Washinomiya Summer Festival
The Washinomiya Shrine summer festival involves some quintessential Japanese rites and traditional customs. The festival is held on July 31st annually (except during the pandemic). One of the rarer practices is Shinto priests on a boat floating paper dolls down the Tonegawa river. Moreover, the famous Saibara kagura is performed. For the summer festival this involves shinto priests arriving on horses. In addition, portable shrines are carried around the precincts. Moreover, in recent years, they’ve also incorporated the Lucky Star anime into the festival with handmade Lucky Star ‘mikoshi’ portable shrines.
The Lucky Star Shrine
While, history lovers are familiar with this shrine because of its age and several other historical hallmarks, anime fans know it as the Takanomiya Shrine from “Lucky Star”. Lucky Star is an anime that follows the daily lives of high school girls. The Takanomiya Shrine, where two of the characters are Shrine Maidens, is based on Washinomiya Shrine. The shrine has cashed in on the marketing opportunity. You can buy all sorts of Lucky Star paraphernalia at the shrine, such as Lucky Star ’ema’ prayer plaques. People even draw their own Lucky Star pictures on the ema. They are currently “Road of Olympic Returns” version for 2021. Often anime fans visit the shrine on Seichi Junri – a type of pilgrimage of real life scenery that features in anime.
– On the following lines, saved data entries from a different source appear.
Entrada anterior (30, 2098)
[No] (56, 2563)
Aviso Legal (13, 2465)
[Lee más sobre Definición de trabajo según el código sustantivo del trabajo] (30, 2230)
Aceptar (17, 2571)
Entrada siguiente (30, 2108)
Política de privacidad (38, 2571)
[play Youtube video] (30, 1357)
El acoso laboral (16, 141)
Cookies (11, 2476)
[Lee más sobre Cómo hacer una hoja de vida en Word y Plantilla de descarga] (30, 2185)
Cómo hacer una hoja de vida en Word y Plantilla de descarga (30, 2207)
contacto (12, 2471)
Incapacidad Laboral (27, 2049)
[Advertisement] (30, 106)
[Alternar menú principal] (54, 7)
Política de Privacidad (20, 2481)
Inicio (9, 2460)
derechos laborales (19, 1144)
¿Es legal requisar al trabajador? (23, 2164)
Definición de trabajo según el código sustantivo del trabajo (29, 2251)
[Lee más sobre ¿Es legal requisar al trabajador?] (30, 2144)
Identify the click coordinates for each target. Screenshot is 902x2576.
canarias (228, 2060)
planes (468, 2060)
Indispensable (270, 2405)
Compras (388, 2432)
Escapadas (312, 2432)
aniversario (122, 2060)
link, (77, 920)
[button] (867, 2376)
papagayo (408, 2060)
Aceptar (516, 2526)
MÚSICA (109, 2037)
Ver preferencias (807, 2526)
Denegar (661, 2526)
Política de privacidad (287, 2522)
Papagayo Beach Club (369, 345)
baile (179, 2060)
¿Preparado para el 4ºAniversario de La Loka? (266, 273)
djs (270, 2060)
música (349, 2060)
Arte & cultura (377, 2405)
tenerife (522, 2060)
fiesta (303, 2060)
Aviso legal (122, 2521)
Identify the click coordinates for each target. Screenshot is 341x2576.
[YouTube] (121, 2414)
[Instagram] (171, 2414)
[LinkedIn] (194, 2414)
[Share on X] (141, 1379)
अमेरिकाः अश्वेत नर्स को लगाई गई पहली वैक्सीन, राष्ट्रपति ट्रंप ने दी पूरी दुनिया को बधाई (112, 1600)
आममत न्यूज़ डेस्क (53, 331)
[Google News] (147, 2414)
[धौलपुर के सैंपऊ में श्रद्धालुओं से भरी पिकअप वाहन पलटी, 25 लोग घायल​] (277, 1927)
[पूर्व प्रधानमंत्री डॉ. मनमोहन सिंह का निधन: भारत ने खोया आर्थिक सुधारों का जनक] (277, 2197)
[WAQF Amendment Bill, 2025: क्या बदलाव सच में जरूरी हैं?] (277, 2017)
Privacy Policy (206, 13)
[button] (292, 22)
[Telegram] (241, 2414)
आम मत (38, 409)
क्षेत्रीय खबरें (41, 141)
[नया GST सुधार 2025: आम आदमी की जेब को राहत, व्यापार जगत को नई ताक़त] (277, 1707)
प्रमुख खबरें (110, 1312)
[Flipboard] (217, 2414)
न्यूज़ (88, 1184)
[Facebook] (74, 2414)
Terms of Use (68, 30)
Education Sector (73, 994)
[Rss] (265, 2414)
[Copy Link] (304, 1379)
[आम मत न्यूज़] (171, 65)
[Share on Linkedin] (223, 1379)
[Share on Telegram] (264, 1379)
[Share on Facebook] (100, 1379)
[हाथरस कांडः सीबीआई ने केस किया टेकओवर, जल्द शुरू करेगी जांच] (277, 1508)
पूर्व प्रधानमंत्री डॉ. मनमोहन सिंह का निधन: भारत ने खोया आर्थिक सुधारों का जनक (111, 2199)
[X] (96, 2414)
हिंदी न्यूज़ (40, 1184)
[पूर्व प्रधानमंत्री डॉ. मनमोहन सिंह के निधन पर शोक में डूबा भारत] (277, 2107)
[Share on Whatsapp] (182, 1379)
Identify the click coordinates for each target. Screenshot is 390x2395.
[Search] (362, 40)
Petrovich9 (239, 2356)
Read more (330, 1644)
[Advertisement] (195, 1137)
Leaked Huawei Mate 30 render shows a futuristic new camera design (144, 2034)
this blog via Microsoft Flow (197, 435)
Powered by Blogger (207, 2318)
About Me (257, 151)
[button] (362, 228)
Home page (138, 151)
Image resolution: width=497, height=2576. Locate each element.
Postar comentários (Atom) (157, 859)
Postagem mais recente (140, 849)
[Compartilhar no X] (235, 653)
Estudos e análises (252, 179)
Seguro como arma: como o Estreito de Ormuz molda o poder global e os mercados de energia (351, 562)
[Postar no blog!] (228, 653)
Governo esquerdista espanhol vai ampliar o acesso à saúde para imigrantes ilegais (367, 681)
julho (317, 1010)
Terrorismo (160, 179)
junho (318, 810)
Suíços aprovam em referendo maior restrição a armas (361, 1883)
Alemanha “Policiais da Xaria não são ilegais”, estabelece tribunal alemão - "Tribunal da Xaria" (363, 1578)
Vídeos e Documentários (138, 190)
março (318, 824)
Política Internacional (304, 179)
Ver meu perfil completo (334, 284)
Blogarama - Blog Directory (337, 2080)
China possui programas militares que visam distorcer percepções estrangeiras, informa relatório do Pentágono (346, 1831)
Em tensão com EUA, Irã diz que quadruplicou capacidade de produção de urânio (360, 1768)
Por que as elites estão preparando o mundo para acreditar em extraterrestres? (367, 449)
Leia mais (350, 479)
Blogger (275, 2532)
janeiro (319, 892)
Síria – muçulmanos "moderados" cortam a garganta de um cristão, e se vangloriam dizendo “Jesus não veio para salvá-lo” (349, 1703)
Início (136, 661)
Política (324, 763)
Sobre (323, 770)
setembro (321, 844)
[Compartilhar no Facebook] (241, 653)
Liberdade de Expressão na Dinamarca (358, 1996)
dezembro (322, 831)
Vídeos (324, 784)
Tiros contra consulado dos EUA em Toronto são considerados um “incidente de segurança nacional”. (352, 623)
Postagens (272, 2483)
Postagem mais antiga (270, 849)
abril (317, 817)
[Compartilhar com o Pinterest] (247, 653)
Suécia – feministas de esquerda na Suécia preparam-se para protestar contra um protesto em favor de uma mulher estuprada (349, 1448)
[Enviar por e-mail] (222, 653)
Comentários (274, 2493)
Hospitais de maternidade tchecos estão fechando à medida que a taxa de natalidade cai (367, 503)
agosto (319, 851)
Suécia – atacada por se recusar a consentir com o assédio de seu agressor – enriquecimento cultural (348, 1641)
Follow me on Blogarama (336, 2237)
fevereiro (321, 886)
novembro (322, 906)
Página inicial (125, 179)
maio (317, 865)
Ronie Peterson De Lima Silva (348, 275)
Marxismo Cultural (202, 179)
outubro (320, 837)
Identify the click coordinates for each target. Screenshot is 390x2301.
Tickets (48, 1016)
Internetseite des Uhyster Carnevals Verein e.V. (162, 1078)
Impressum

Washinomiya shrine goes above and beyond to cater the fans – even the manhole covers in the precincts have Lucky Star characters on them!
Mike Hattsu has three different posts showing Lucky Star anime scenes vs the real life scenery. Here is the first one from back in 2014. I have linked Mike Hattsu’s Anime Journeys blog on this blog quite a few times. His blog is my go-to for real life anime scenery. I am not overly familiar with anime (except Ghibli and Moomin!), so I find Mike’s blog a great resource when I’m writing posts like this. I sometimes visit a shrine or attraction that I know are famous among anime lovers, but I am not familiar with the anime myself. If you like anime and would like to visit anime locations, please do check out his anime journeys. You will find a wealth of information there.
>>If you are a Lucky Star fan and are visiting Japan in winter 2023, this exhibition may interest you.
In the News
The shrine often features in the news or at least newspapers. For several different reasons. For example, in 2019 after the horrendous attack on Kyoto Animation, fans flocked to Washinomiya shrine to pray for the victims. Another fairly recent newsworthy occurrence at the shrine was the collapse of the torii in August 2018. On my visit in 2021 the torii still hadn’t been replaced, but when I visited again in March 2022 the new torii was up.
Washinomiya Shrine Information
The cherry blossoms are very picturesque at this shrine too. They bloom from around the end of March until early April.
|Address:||1 Chome-6-1 Washinomiya, Kuki, Saitama 340-0217|
|Hours:||The precincts are open 24 hours, but the shrine is only open from 9 am to 4 pm at the moment.|
|Cost:||For just a visit; an offering in one (or all) of the prayer boxes. Amulets, prayer votives and religious ceremonies all have varying costs.|
The nearest station is Washinomiya Station on the Tobu Isesaki Line.
By car: the nearest interchange is “Kuki” on the Tohoku Expressway. Parking for 50 cars.